• [TEXTO EXTRAÍDO]
Un día como otro cualquiera...
- Ramón Ballesteros Maldonado
- 17 feb 2021
- 2 Min. de lectura
Actualizado: 19 abr 2021
El farmacéutico me miró con esos ojos de complicidad compasiva:
-¿Un poco de ansiedad? -dijo cuando vio el nombre del medicamento en la receta electrónica que hacía escasos minutos había imprimido mi médico.
-Sí -fue mi respuesta, casi un susurro bajo mi avergonzado ego.
Me extendió el pedido: Citalopram 20 y Diazepam 5mg... «otra vez a empezar» -me dije con la moral por los suelos.
Notareis que esto que acabo de narrar os puede sonar de alguna que otra vez. Sí, es cierto: no estas sólo. Una de las muchas cosas que aprendemos de esta enfermedad es como se lleva con silenciosa vergüenza ante una sociedad cada día más narcisista e individualista. Por suerte las barreras del miedo ceden ante el número escandaloso de casos que han sucedido y que hoy en día están colapsando el sistema sanitario.
Yo empecé hace muchos años, tal vez demasiados para el gusto de cualquier mortal. Lo recuerdo como si fuera ahora mismo y por fortuna aquella sensación tan desagradable de muerte inminente no me acompaña con el recuerdo. Sucedió mientras trabajaba en el sector de la metalúrgica. Llevaba muchos años currando como otro más en las muchas cadenas de montaje que en aquella época habían, sin necesidad de ninguna cualificación profesional, idioma o cuna: sólo bastaba con querer aprender y currar.

• [DATOS APORTADOS]
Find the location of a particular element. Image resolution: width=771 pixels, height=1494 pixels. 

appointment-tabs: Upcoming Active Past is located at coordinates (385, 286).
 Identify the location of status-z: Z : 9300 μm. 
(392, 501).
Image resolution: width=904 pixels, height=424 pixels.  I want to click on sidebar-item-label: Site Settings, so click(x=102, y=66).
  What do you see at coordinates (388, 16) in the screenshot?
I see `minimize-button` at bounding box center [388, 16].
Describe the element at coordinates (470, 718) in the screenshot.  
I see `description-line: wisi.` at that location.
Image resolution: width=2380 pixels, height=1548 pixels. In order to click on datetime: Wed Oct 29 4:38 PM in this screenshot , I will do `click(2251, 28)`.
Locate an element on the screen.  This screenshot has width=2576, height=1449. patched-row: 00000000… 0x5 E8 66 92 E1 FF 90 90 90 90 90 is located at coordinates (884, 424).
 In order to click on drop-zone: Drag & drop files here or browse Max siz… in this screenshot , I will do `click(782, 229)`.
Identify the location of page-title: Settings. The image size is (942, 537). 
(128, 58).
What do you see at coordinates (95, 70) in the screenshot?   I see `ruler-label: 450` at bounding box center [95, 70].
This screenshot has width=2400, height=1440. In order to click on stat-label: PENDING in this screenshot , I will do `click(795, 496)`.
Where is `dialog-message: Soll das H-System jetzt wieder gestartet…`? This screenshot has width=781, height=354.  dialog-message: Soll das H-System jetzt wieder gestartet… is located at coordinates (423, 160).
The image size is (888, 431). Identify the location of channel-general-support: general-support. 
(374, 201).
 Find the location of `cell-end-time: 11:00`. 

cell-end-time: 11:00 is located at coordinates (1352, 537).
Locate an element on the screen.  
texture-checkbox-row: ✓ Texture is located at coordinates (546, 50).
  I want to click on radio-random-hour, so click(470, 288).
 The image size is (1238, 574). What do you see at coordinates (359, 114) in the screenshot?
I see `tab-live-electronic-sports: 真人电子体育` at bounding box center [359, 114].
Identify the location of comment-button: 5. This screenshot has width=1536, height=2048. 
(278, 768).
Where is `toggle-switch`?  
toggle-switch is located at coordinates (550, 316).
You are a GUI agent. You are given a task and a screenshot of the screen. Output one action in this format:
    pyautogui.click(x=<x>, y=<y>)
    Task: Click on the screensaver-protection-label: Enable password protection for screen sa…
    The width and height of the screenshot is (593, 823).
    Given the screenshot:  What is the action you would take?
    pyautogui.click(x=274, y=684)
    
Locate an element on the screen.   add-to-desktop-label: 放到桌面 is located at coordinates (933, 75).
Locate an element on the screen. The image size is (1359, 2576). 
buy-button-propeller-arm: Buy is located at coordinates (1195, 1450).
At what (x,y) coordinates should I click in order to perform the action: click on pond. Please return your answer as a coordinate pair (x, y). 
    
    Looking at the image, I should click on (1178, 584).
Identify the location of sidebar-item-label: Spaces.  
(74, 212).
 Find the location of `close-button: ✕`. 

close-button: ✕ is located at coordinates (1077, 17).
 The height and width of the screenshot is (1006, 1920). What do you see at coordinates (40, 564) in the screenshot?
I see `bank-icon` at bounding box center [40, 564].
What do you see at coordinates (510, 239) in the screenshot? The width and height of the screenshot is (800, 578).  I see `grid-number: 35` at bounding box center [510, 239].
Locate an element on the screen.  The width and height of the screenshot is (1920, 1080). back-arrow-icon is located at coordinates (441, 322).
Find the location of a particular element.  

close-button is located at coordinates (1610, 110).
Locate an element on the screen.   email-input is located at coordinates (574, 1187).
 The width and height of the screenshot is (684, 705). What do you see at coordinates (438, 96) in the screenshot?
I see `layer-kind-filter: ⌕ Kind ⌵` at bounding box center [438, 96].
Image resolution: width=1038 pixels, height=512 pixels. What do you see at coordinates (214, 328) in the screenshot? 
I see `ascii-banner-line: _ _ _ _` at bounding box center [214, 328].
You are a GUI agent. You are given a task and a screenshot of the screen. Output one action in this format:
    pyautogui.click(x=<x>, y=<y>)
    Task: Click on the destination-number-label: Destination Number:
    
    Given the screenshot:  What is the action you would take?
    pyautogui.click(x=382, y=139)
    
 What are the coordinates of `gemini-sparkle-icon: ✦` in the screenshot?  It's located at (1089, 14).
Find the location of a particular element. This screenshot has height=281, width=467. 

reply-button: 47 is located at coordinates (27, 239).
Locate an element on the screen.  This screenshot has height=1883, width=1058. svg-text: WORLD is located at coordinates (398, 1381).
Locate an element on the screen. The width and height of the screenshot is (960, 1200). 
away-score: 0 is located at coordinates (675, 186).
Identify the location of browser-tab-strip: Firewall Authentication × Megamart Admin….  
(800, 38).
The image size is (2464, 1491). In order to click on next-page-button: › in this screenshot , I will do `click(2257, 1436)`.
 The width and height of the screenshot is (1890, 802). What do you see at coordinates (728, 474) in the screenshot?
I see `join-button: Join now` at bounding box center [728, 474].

• [ACTIVIDAD A]
En el texto sobre la ansiedad, ¿qué medicamentos entrega el farmacéutico?
• [ACTIVIDAD B]
Retoma el texto sobre la ansiedad y sigue escribiéndolo a partir de su última frase.

• [RESPUESTA FINAL A]
Citalopram 20 y Diazepam 5 mg.

• [RESPUESTA FINAL B]
Un buen día (nótese el manifiesto sarcasmo) estaba tranquilo e imbuido en mi faena como otro día más, pero yo mismo me engañaba: no estaba tranquilo. Hacía semanas que mi mente volaba sin remisión al desastre absoluto en ideas negativas, destructivas y aberrantes, que ni hoy mismo entiendo el por qué ni el cómo me las planteaba; escenarios ficticios de luchas sin sentidos, en busca de una justicia social que no reclamaba nadie, o para curar una herida del pasado por una traición o desprecio: ¡Cuánto daño han hecho (y hacen) las palabras!
Estaba sentado, esperando el próximo pedido en la pausa de cinco segundo que me sobraba entre una comanda y la otra. Al levantarme sentí como el mundo se tambaleaba bajo mis pies y mi cabeza dio un vuelco. El mareo fue un instante para a continuación sentir el dolor en el pecho: el malestar, el sudor y las palpitaciones fue lo siguiente acompañado del pánico y la «certeza» de que iba a morir. Dejé el trabajo y rumbo en taxi fui a un ambulatorio donde me atendieron. Me confirmaron que todo estaba bien, el electrocardiograma era normal y el ritmo cardiaco había descendido, pero no mi mosqueo y mi absoluto negacionismo a lo que me decían. En ese instante comenzó todo y una larga lucha contra mi mismo.
Esta fue mi experiencia y aunque ha pasado muchos años (más de veinte) sé que nunca sería la persona que soy hoy sin esta experiencia.